SPIEGEL: Is there any threat that he might attack humans?
Wölfl: No, probably not. But if he approaches populated areas, accidents could happen. If he goes into a barn and the bear wants to flee, he could trample a farmer -- not because he wanted to kill but out of self-defense.
SPIEGEL: Why not just let Bruno roam freely in the Alps?
Wölfl: This bear has learned that the proximity of people also means the presence of food. He has become very strongly conditioned to this and none of his past experiences have given him any reason to fear that his behaviour might lead to negative consequences.
SPIEGEL: Is Bruno a unique instance as a "problem bear," or does Bavaria intend to prevent all bears from settling in the state?
Wölfl: The habitat in the Alps is suitable for bears. It's the same in Austria and the Italian Apennines Mountains. There, people spend their vacations without knowing that they are close to bears. It works.
SPIEGEL: So Bavaria welcomes bears?
Wölfl: Yes, we want bears to spread in Bavaria. But we want to be clear about one thing: Human safety is our first priority when it comes to managing wild animals. Bears, unfortunately, are animals that can quickly pose a threat to this safety. Some bears behave extremely well, but others are more susceptible to the kind of behavior we've seen with Bruno.
SPIEGEL: Bruno is very susceptible.
Wölfl: It's really too bad that the first bear to come to Bavaria in 170 years has his temperament. But why should that prevent us from managing (wildlife) according to international standards? Here in Bavaria we welcome the immigration of bears. Maybe 20, 50 or 100 years from now we will have our own bear couple in the mountains -- and, accordingly, our own Bavarian offspring.

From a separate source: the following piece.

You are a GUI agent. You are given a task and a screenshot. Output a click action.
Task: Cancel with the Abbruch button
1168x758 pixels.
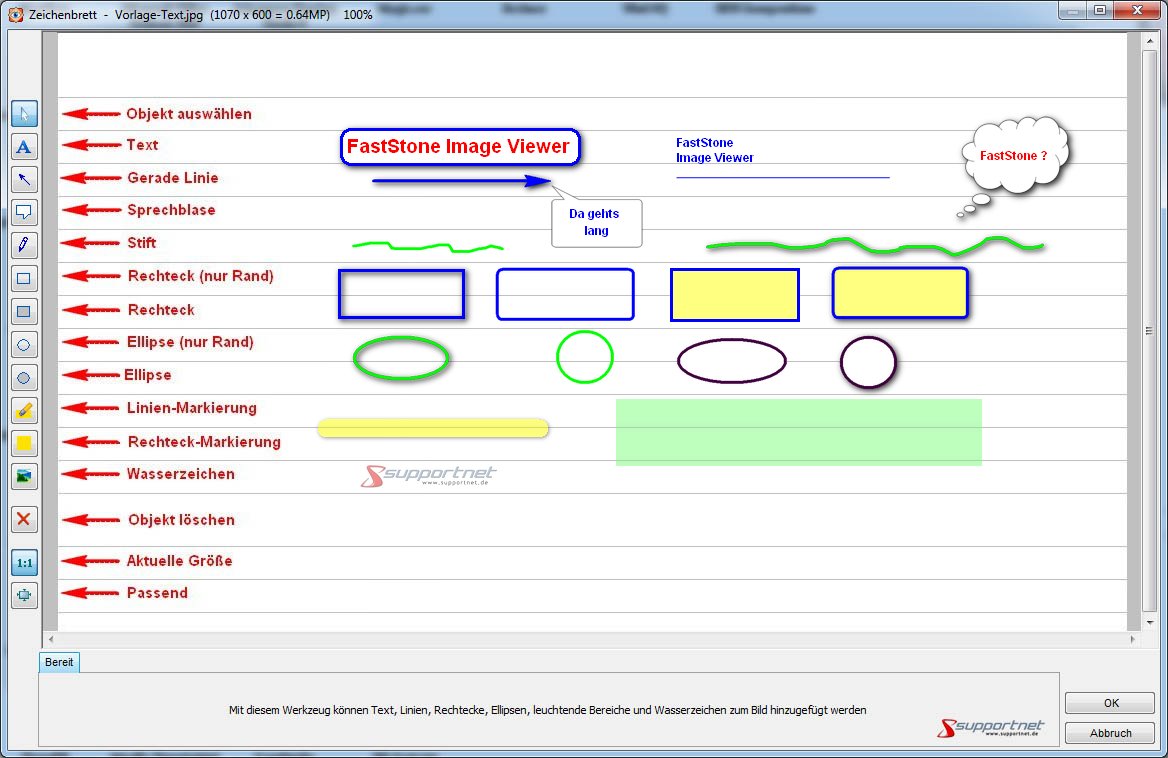1110,733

SPIEGEL: How do you intend to increase public acceptance of bears in Germany? In France, for example, angry farmers have been known to lay poisoned honey traps or ones laced with glass shards in areas of the Pyrenees mountains where new bear populations have been introduced.

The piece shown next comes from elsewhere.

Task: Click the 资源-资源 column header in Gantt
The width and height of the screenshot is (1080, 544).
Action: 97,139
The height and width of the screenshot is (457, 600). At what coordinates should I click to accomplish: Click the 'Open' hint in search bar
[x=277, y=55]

Wölfl: We have to treat our concerns for the animals and people equally. And we have to take citizens' concerns seriously. We do take great pains to make sure that happens. After all, bear repopulation programs will not work without public acceptance; we have to take all sides into account.
SPIEGEL: Could the Austrian bear settlement program be a role model for Germany?
Wölfl: We are thinking about introducing this program together with Austrian states Vorarlberg and Tyrol, so that we would have someone to coordinate the Bavarian side in a crisis.
SPIEGEL: How should one behave when coming across a bear?
Wölfl: Talk to him calmly and retreat slowly. The bear will likely disappear.
Interview conducted by Sebastian Fischer.